Bangladeshi musician

Ramkanai Das (রামকানাই দাস; 1935 – 5 September 2014) was a Bangladeshi folk and classical musician. He was awarded Ekushey Padak by the government of Bangladesh in 2014.

==Early life==
Das was born in Sullah Upazila of Sunamganj District (in present-day Bangladesh) in 1935 to his parents Rashiklal Das and Dibyamoyi Das. They were folk singers, lyricists, and composers. He was one of 6 children with two older sisters and three younger brothers.

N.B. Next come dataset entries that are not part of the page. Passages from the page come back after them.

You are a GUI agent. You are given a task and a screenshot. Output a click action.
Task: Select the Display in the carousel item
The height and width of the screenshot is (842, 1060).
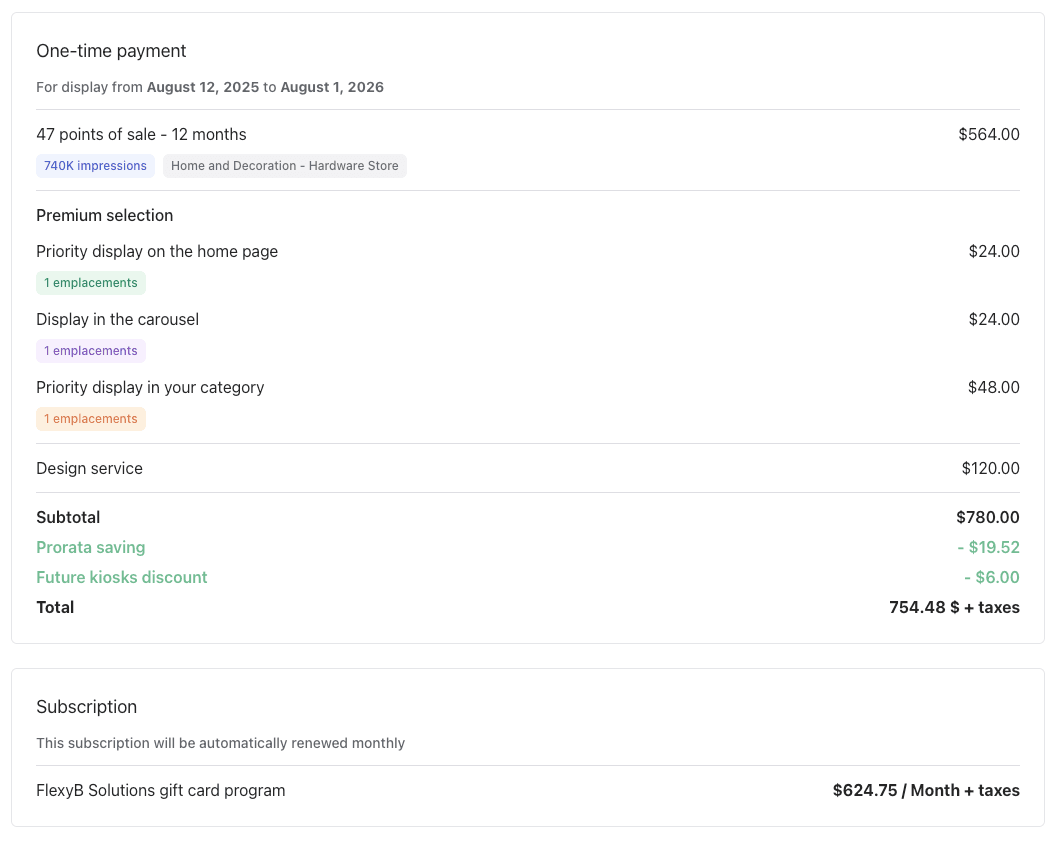[117, 319]
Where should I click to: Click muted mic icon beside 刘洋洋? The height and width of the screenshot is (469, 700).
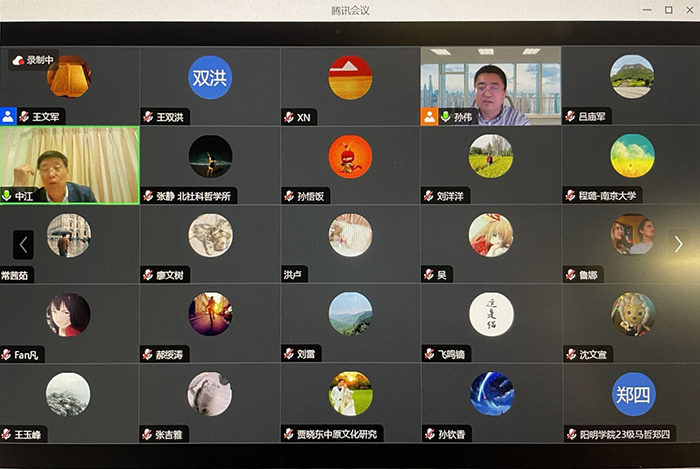429,196
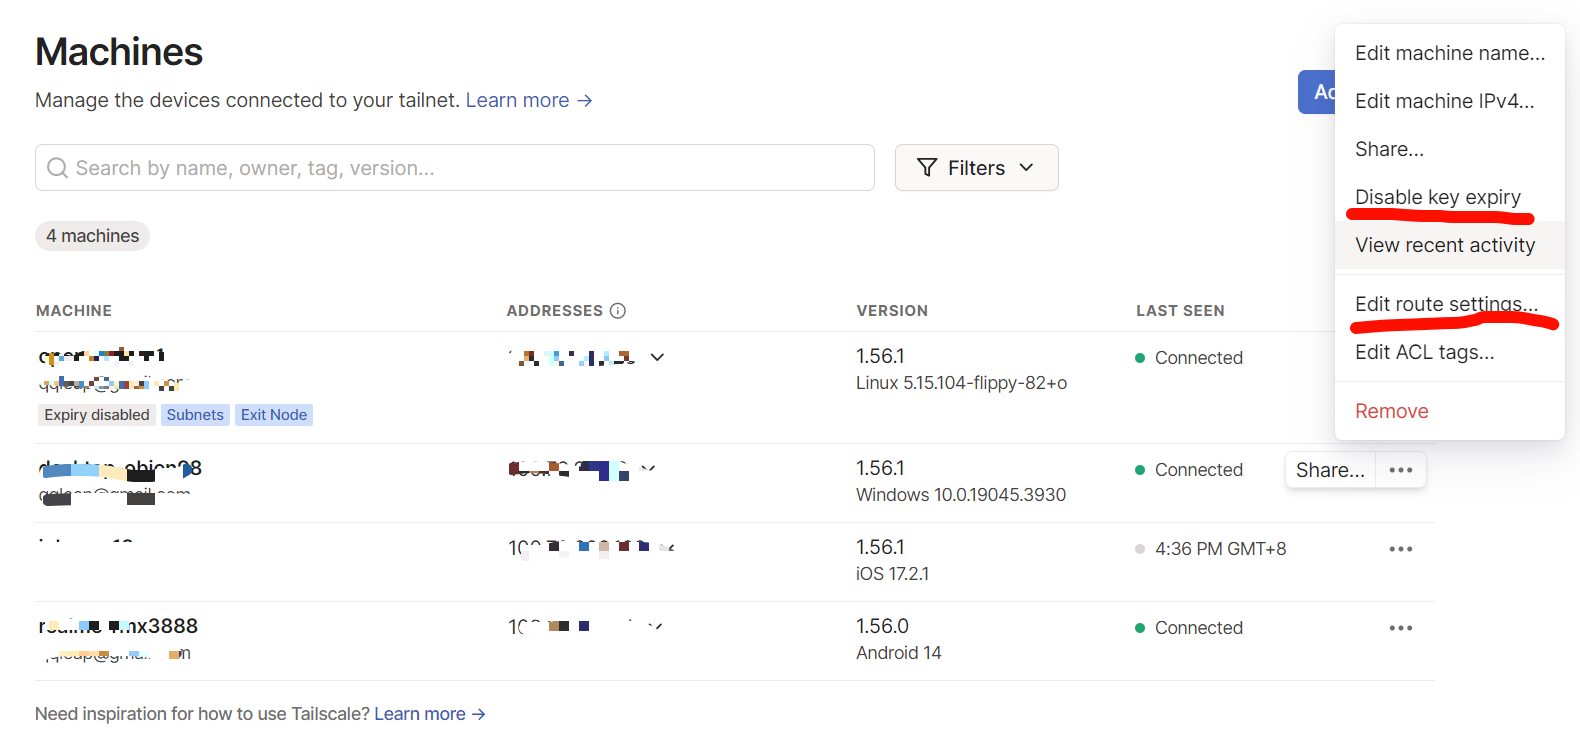Image resolution: width=1580 pixels, height=738 pixels.
Task: Open three-dot menu for iOS machine
Action: 1400,549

Das's grandfather, Prakash Chandra Talukdar, and great-grandfather, Ramcharan Talukdar, were all also musicians. He married Subarna Das in 1960.

==Death and legacy==
Das died on 5 September 2014. He wrote and composed almost one hundred songs including "Shuno Kokilaye Koirache Dhoni," "Manushe Manushe Keno Bibhedh Hoye," and "Shuno Bokule Boshiya Gahe." He has also composed popular songs such as "sadher lao banailo more" and "Ore Mon Dorachar."

Das inspired his wife, Subarna Das, to start composing songs. His elder sister, Shushama Das, started gaining more popularity as a folk artist. His only daughter, Kaberi Das, is a singer and president of Sangeet Parishad, New York. Her two daughters, Paromita, and Shrutikona are also renowned musicians in America. Pandit Ramkanai Das's elder son, Arun Chandra Das, is a musical instrument businessman and his younger son, Pinusen Das, is a tabla artiste. Pinusen's wife, Anindita Chowdhury, is a Nazrul Sangeet artiste in Bangladesh.